An API update can subtly change your outputs. User behavior might shift. An upstream prompt change can cascade downstream. These "silent regressions" can break core flows without throwing a single error.

Evals provide ongoing monitoring:

  • Run them nightly

  • Compare this week's performance to last week's

  • Catch drift before your customers notice it

The result? A more reliable product and way fewer unpleasant surprises.

Start Here: Define What "Quality" Means

Before you can measure quality, you need to define it. Most teams skip this step, which is why they end up with inconsistent results and unclear decisions.

A good quality definition includes:

1. What does a good output look like?

Describe it in plain language:

  • Accurate information

  • Relevant to the question

  • Complete (doesn't miss key points)

  • Appropriate tone

  • Right structure or format

  • Actually helpful to users

2. What does a bad output look like?

List the failure patterns you care about:

  • Hallucinations (making stuff up)

  • Missing critical steps

  • Inconsistent formatting

  • Irrelevant details

  • Unsafe or biased content

3. What matters most to your users?

Prioritize. Not everything is equally important. Sometimes perfect accuracy matters more than tone. Sometimes it's the opposite.

4. How will you measure it?

Start simple:

  • A set of representative test inputs

  • Your expected outputs (or evaluation criteria)

  • A straightforward scoring rubric (even 0-2 is fine)

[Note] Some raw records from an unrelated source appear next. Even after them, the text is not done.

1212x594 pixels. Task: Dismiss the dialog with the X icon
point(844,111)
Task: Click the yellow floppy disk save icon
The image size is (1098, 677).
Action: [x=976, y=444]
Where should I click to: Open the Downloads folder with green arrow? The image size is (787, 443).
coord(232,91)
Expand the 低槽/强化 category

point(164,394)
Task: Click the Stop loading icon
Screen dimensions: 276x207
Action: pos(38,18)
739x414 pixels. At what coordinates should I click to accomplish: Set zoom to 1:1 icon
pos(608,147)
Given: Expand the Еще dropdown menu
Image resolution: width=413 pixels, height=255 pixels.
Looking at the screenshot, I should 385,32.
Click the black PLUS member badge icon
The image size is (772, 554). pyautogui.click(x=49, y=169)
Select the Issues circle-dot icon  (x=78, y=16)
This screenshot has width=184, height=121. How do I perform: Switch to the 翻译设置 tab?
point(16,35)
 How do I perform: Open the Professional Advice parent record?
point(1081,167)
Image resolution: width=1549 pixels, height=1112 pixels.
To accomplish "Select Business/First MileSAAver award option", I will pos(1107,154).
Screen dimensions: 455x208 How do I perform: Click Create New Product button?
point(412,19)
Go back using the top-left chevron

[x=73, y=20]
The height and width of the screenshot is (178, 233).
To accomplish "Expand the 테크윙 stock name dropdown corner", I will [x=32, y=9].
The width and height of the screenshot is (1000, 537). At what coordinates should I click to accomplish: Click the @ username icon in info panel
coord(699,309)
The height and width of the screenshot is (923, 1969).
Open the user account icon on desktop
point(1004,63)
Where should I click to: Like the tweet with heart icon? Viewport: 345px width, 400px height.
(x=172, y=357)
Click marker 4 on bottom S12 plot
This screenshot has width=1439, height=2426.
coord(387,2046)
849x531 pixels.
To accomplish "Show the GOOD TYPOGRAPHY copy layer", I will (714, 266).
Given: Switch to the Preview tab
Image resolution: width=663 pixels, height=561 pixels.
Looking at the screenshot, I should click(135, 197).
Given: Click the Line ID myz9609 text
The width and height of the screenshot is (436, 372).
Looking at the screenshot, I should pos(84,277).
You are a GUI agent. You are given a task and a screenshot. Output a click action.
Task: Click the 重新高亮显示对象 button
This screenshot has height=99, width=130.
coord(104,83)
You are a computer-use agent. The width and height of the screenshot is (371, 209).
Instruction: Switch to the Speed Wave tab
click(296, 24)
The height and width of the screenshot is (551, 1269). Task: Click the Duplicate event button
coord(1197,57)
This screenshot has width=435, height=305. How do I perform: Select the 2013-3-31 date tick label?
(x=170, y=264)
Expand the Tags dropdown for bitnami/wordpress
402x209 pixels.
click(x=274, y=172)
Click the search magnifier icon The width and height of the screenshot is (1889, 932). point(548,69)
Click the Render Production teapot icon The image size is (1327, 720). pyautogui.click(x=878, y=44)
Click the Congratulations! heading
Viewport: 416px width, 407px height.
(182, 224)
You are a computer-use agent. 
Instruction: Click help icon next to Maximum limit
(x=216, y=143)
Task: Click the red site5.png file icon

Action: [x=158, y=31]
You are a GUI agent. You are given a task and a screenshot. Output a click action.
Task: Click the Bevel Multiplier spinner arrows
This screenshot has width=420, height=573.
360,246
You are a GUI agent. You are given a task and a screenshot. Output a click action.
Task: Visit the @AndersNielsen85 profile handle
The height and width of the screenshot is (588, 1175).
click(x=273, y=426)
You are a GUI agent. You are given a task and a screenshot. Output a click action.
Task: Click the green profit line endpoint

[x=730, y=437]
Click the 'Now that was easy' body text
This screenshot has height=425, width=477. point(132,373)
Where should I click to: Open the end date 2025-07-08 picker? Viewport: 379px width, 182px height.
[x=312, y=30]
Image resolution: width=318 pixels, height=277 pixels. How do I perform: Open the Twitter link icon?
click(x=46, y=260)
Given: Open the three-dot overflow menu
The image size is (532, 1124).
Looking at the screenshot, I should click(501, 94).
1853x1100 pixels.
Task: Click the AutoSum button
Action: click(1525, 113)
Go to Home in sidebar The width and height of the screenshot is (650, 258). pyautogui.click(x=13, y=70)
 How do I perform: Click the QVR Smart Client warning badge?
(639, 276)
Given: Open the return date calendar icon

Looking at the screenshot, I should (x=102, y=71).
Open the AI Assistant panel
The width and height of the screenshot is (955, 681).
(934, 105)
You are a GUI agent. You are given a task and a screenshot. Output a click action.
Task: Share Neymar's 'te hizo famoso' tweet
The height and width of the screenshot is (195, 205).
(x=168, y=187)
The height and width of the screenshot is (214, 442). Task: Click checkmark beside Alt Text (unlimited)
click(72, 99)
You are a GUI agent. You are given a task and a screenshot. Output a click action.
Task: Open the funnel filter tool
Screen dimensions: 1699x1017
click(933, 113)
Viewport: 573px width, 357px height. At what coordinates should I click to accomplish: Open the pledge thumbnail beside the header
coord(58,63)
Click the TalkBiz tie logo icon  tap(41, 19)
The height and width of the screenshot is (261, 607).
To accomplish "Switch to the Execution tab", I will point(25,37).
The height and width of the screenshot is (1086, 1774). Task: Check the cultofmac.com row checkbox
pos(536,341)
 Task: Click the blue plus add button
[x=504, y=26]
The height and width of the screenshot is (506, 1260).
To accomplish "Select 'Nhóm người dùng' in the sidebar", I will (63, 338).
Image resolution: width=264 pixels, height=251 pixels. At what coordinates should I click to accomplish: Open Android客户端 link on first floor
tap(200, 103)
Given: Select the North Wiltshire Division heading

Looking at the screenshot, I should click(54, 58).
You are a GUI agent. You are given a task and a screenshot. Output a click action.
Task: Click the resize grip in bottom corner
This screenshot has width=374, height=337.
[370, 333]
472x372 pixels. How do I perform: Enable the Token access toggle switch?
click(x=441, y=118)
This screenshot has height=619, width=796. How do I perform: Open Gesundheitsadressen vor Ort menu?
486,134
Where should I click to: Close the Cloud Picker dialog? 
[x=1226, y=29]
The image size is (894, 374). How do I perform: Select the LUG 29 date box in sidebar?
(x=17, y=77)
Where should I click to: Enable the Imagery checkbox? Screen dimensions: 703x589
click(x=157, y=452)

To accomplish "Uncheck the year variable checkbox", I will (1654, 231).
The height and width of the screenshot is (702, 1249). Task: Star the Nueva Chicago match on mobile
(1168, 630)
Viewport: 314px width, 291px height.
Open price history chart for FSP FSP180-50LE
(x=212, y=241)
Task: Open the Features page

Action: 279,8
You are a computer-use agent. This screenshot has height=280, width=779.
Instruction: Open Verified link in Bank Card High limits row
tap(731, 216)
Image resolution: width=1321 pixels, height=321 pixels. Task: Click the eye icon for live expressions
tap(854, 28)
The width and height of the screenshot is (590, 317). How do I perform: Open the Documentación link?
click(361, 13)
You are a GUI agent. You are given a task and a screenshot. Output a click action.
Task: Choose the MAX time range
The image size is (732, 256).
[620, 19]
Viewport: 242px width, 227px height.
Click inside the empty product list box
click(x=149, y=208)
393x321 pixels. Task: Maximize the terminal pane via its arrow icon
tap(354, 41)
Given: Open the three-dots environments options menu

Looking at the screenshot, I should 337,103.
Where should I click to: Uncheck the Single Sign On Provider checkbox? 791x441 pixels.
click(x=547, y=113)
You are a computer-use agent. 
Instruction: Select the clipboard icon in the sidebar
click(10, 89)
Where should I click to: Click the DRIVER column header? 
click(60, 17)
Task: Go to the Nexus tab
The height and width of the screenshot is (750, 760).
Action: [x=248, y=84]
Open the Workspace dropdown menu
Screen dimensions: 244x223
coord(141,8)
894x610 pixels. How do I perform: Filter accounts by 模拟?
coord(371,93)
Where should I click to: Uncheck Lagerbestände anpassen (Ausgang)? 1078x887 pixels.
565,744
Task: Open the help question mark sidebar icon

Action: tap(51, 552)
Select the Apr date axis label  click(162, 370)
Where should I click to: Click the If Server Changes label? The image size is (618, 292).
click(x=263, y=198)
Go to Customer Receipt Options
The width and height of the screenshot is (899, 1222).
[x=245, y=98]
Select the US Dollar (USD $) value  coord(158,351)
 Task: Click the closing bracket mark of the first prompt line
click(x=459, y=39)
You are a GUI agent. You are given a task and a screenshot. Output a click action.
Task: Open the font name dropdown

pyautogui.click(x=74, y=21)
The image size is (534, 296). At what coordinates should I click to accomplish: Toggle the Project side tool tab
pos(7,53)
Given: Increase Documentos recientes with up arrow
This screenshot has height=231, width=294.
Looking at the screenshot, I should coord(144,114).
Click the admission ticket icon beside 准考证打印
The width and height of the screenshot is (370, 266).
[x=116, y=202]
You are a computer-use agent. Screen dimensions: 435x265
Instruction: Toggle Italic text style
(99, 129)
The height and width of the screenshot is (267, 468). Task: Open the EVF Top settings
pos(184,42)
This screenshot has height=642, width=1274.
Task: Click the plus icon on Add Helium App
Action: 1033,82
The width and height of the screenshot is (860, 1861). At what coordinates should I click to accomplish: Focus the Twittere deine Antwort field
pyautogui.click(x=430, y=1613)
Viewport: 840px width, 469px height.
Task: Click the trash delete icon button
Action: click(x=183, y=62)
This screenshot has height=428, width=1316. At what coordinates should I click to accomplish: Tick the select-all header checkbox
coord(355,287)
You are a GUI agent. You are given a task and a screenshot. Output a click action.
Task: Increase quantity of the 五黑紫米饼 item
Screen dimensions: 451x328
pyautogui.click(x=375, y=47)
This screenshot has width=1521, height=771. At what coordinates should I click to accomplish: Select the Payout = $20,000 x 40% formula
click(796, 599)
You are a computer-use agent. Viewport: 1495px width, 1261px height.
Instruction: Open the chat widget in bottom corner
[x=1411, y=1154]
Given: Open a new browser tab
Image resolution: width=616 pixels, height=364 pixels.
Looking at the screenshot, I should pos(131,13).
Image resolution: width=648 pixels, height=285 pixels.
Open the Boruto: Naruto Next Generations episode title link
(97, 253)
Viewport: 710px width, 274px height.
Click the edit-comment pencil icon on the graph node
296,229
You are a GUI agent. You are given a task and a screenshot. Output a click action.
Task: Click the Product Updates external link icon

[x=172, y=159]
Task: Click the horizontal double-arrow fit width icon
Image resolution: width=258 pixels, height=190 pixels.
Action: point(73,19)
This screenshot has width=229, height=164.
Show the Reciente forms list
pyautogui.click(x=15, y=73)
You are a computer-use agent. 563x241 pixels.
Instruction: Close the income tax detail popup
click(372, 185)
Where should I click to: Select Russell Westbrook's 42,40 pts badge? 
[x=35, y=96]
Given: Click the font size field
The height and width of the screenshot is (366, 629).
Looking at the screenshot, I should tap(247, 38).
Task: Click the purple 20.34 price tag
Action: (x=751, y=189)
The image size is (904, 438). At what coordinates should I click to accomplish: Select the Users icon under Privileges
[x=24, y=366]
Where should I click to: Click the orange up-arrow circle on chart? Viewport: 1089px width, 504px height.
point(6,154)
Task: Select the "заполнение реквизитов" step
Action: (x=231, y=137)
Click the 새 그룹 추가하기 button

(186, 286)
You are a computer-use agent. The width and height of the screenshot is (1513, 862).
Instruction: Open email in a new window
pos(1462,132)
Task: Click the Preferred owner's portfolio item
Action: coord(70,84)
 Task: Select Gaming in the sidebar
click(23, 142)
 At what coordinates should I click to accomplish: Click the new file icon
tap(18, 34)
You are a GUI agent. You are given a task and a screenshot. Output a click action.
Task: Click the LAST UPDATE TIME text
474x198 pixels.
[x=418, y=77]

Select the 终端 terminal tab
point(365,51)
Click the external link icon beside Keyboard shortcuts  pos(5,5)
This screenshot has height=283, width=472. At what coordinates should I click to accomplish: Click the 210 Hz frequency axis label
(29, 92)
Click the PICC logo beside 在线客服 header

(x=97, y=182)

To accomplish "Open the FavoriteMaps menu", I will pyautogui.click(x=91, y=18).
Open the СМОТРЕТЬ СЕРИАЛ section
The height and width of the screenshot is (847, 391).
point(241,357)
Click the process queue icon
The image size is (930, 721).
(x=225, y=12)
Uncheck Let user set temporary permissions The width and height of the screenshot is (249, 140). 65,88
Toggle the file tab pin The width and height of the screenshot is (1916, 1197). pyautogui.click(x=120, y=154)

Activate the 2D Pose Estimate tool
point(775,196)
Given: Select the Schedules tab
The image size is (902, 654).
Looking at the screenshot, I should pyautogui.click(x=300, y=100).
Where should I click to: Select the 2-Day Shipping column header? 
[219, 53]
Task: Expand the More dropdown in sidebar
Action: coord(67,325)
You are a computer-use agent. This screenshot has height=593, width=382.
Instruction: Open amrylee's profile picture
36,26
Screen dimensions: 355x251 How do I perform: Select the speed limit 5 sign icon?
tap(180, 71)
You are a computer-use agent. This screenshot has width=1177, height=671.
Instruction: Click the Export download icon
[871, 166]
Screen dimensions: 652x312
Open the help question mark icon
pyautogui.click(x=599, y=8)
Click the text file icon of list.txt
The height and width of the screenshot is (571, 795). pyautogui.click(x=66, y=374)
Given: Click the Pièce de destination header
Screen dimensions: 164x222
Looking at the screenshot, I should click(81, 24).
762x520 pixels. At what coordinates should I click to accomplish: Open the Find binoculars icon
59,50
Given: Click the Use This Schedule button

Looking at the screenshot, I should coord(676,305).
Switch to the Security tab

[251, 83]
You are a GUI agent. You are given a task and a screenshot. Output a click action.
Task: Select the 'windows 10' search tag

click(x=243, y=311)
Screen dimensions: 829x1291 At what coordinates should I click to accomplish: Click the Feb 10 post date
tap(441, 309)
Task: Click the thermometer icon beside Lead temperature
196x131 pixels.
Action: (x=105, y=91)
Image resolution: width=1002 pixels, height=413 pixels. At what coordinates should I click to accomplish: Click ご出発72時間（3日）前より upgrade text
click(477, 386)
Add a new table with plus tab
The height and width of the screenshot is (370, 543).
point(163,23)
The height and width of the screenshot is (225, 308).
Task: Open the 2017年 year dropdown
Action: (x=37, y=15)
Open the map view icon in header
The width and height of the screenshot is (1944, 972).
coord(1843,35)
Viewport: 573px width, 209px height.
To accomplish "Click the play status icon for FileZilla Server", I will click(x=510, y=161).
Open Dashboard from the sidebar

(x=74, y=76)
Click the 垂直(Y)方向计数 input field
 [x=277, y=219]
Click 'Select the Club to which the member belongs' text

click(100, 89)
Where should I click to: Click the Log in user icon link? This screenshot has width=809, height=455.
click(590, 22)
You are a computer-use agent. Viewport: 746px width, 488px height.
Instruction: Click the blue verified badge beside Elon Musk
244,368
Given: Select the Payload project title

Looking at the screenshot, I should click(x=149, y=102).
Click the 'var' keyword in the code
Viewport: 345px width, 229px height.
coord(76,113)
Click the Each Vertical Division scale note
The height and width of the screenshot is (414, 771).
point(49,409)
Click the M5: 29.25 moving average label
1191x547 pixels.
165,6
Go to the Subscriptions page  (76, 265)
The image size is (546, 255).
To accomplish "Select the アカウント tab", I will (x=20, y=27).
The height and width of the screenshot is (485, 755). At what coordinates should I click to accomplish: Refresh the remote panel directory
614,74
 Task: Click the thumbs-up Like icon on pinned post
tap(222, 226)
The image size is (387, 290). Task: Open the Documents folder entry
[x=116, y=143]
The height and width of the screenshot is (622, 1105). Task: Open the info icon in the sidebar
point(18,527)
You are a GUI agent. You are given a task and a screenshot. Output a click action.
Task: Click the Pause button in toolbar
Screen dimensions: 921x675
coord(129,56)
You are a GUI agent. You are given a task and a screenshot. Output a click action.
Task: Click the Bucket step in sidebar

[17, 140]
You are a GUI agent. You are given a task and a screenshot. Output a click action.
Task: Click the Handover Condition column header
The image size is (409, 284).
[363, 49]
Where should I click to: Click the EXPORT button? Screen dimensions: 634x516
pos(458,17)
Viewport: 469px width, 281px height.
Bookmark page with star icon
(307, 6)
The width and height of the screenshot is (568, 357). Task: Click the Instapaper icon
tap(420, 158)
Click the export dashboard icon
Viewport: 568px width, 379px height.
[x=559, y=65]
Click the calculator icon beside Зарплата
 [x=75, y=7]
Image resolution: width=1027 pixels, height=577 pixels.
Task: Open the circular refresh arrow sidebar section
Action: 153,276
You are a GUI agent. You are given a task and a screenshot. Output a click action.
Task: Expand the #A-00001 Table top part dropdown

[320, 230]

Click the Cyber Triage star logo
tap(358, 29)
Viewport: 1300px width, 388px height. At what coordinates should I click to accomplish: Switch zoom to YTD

Once you've done this work, running evals becomes straightforward.

How to run your Evals?

Evals don't require machine learning expertise or expensive evaluation platforms to be run. You can start simple and get more and more sophisticated as you get familiar with Evals and your tooling.

You can start with:

  • A spreadsheet of test cases

  • A simple rating scale

  • Using an LLM to score the outputs (LLM-as-judge)

  • Basic automation added to your CI/CD pipeline later

The tool doesn't matter nearly as much as the discipline of structured measurement.

The Bottom Line

Building LLM features without evals is like shipping software without tests. You might get lucky for a while, but eventually the inherent variability and drift will catch up with you.

Evals give product managers the clarity, confidence, and control you need to build reliable AI features using LLM APIs.

  • Use them early to test if something's even possible

  • Use them during development to guide your iterations

  • Use them in production to maintain quality over time

As LLM integrations become standard in products, evals will become as fundamental as analytics, QA, and user research. If you're exploring LLM features, learning about evals is one of the highest-leverage investments you can make.